*Your assignment:* I need the lines from the one containing "Open the help question mark icon" through the last line of the entries retyped exactly, with no pictures among them.

*Data in this exercise:*

Content starts

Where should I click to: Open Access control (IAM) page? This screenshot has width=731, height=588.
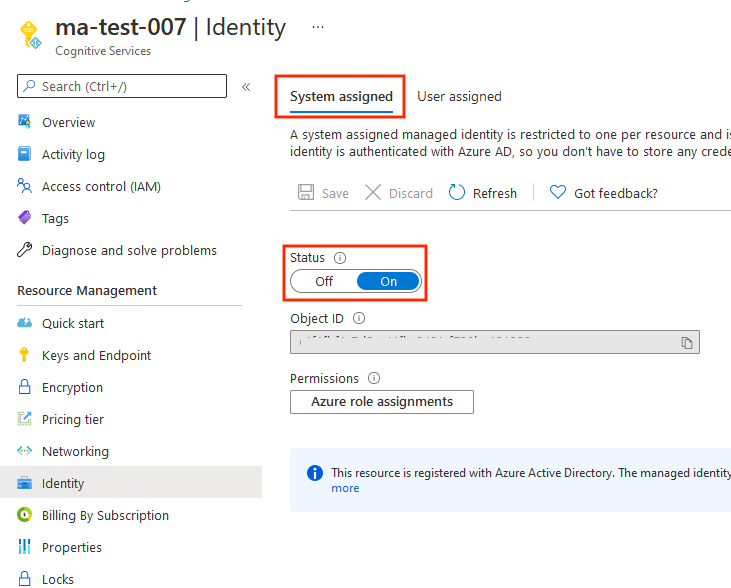100,187
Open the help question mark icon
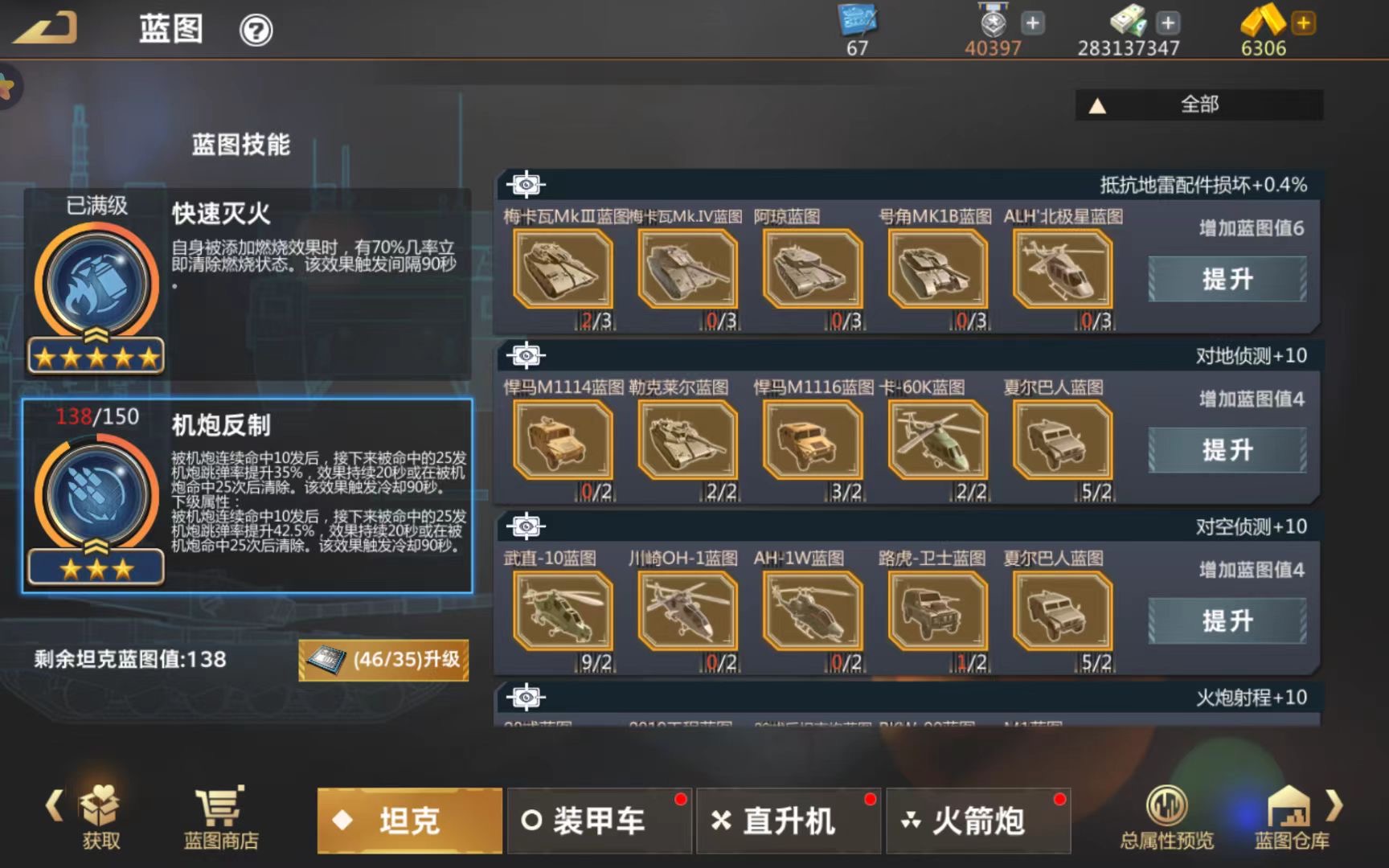Screen dimensions: 1389x868 click(x=256, y=31)
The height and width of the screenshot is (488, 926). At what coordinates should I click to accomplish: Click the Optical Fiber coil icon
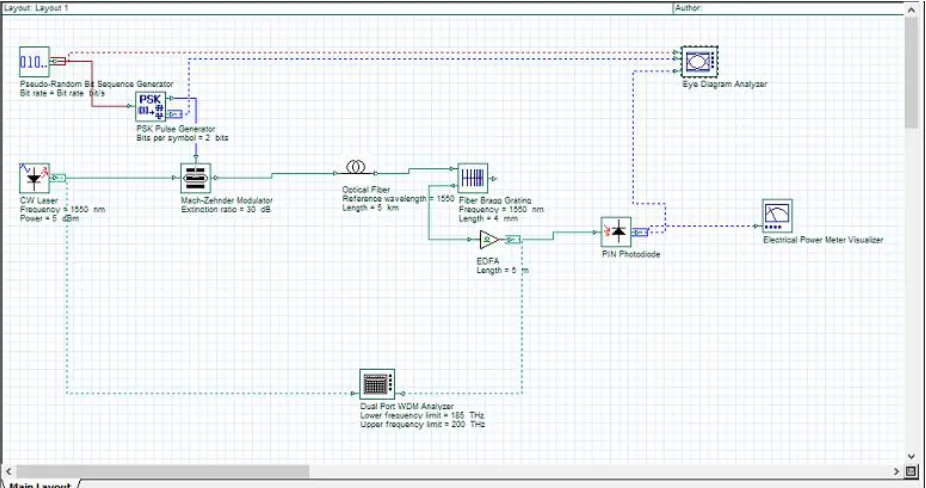click(x=355, y=167)
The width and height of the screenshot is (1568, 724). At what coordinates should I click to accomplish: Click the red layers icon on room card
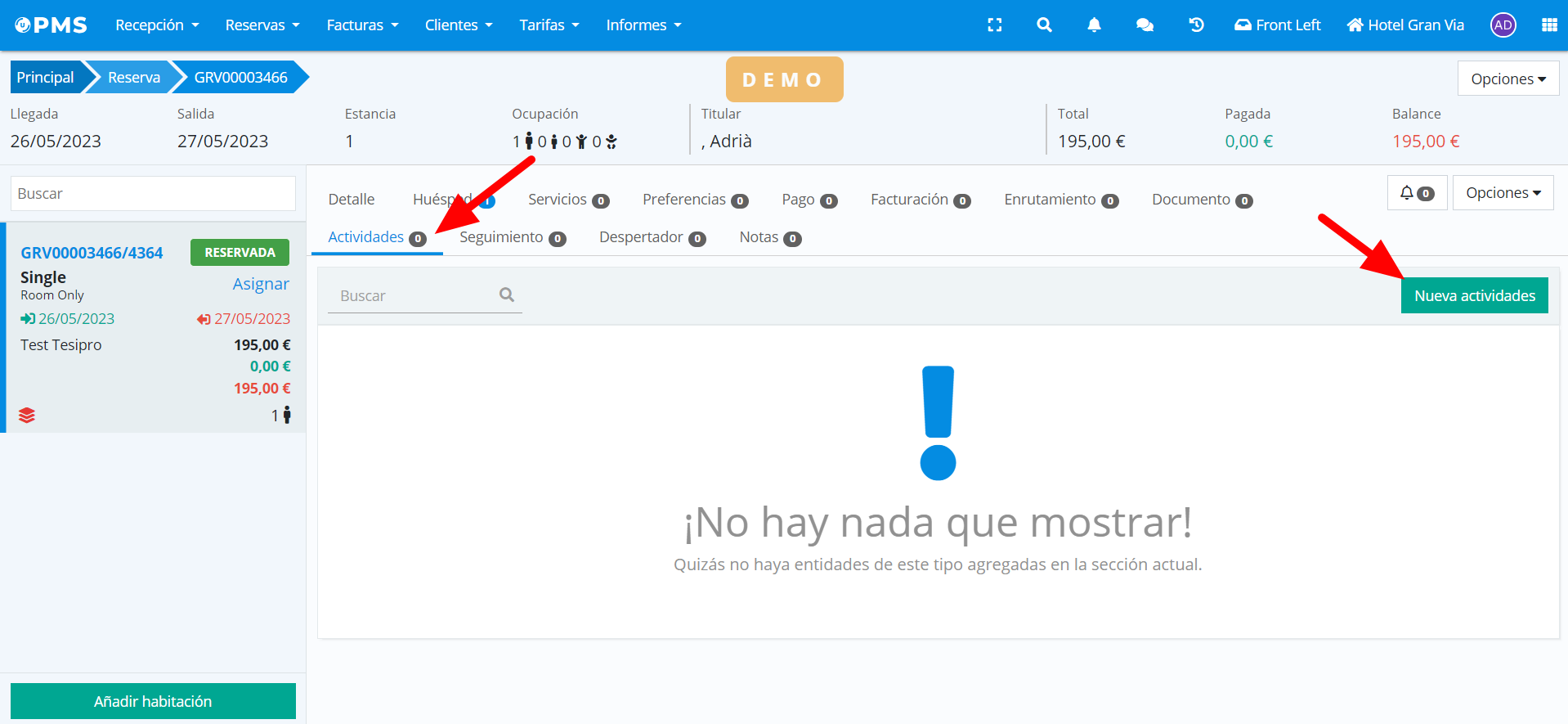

Content ends

*Solved exercise:*
Open the help question mark icon
Screen dimensions: 1389x868 click(x=256, y=31)
The height and width of the screenshot is (488, 926). At what coordinates should I click to accomplish: Click the Optical Fiber coil icon
click(x=355, y=167)
The width and height of the screenshot is (1568, 724). At what coordinates should I click to accomplish: Click the red layers icon on room card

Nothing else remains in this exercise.